_CHALLENGE_
Quote the records below word for word, from the start of the records up to and including the line with "Action: (1300, 35)".

[Item position entries]
##############################

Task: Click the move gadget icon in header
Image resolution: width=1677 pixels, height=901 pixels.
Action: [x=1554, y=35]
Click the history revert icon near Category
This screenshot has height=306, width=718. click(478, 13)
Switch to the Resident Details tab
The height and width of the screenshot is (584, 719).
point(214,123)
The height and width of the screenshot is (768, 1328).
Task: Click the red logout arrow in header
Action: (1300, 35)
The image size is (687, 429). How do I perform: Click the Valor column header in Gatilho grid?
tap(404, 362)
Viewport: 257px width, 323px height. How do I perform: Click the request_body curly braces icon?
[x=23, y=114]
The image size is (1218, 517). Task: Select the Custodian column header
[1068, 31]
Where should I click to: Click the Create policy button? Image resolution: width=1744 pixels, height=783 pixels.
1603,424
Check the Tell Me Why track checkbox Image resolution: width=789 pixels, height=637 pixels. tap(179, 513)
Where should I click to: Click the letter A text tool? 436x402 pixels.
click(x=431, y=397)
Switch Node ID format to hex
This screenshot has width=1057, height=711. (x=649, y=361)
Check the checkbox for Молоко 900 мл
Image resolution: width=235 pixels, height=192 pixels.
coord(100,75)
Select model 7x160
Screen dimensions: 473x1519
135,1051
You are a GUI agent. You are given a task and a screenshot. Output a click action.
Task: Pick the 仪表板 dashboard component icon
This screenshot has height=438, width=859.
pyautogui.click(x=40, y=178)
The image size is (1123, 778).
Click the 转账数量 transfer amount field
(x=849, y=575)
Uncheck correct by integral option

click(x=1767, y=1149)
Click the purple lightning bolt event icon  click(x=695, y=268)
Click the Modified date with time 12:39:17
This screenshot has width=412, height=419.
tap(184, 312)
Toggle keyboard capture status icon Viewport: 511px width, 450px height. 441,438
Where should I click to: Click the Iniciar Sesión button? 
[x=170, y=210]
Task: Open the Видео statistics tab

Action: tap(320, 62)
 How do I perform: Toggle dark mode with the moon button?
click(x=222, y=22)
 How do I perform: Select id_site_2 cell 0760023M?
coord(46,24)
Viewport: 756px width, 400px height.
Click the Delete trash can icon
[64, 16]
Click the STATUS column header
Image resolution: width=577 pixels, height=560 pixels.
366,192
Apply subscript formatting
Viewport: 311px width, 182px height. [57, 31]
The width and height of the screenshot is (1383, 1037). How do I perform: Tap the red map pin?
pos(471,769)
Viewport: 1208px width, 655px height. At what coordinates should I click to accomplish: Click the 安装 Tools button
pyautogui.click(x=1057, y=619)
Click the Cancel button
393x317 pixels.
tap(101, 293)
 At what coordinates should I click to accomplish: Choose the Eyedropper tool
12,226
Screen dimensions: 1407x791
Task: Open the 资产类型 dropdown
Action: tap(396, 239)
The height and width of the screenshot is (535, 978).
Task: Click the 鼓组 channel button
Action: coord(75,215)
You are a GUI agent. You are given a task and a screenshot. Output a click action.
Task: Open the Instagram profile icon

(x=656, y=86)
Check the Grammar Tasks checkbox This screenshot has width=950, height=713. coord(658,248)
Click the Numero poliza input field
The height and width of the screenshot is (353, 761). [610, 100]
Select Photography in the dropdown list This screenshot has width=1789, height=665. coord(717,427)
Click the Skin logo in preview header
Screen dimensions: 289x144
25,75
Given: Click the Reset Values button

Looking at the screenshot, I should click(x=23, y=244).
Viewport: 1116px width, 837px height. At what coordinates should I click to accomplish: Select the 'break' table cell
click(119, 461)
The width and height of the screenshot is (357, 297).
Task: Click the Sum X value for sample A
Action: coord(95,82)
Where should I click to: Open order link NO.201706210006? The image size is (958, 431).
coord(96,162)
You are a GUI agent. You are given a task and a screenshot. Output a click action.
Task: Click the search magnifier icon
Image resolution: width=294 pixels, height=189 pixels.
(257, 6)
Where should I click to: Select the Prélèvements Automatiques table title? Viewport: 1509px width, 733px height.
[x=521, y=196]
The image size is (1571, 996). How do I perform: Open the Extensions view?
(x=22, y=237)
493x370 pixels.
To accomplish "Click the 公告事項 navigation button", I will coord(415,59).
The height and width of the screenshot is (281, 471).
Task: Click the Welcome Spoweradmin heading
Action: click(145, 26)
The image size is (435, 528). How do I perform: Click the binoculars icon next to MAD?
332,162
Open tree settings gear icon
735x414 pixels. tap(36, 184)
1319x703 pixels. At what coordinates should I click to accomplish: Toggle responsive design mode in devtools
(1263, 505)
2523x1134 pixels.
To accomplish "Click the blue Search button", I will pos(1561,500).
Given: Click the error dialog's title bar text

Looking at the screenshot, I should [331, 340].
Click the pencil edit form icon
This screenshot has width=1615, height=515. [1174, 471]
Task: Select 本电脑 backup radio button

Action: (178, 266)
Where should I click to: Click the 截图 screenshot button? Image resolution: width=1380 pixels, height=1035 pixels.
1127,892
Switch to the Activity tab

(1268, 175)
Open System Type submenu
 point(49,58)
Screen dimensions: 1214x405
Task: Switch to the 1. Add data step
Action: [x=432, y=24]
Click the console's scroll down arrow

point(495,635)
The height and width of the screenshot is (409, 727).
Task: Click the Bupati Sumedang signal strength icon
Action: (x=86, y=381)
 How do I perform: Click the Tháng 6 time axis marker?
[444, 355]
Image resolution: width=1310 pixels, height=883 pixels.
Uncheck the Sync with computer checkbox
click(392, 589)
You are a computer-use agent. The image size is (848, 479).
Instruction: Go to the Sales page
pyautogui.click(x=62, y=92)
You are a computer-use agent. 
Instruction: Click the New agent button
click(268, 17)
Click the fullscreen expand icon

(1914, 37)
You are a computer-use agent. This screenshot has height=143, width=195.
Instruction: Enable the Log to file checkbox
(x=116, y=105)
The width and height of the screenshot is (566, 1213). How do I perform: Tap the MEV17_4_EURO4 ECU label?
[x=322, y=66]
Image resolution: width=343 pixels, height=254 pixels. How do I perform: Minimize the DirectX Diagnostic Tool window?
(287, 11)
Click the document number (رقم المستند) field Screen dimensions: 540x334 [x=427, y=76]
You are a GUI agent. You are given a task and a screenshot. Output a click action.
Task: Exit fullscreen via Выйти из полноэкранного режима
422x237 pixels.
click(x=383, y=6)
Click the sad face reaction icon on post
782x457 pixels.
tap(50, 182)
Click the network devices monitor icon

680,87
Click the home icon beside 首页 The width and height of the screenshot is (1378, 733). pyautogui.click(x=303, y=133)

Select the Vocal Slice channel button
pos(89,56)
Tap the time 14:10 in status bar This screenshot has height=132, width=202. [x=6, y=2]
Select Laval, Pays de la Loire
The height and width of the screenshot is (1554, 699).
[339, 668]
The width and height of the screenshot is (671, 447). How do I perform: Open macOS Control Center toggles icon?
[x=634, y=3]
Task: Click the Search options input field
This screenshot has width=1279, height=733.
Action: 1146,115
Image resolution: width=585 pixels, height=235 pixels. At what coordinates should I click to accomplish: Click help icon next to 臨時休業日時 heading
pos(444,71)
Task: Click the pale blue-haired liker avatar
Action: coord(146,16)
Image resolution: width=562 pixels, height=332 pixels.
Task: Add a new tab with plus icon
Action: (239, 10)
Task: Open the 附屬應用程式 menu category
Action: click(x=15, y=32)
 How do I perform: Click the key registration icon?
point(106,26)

##############################

_COMPLETE OUTPUT_
Task: Click the move gadget icon in header
Image resolution: width=1677 pixels, height=901 pixels.
Action: [x=1554, y=35]
Click the history revert icon near Category
This screenshot has height=306, width=718. click(478, 13)
Switch to the Resident Details tab
The height and width of the screenshot is (584, 719).
point(214,123)
The height and width of the screenshot is (768, 1328).
Task: Click the red logout arrow in header
Action: (1300, 35)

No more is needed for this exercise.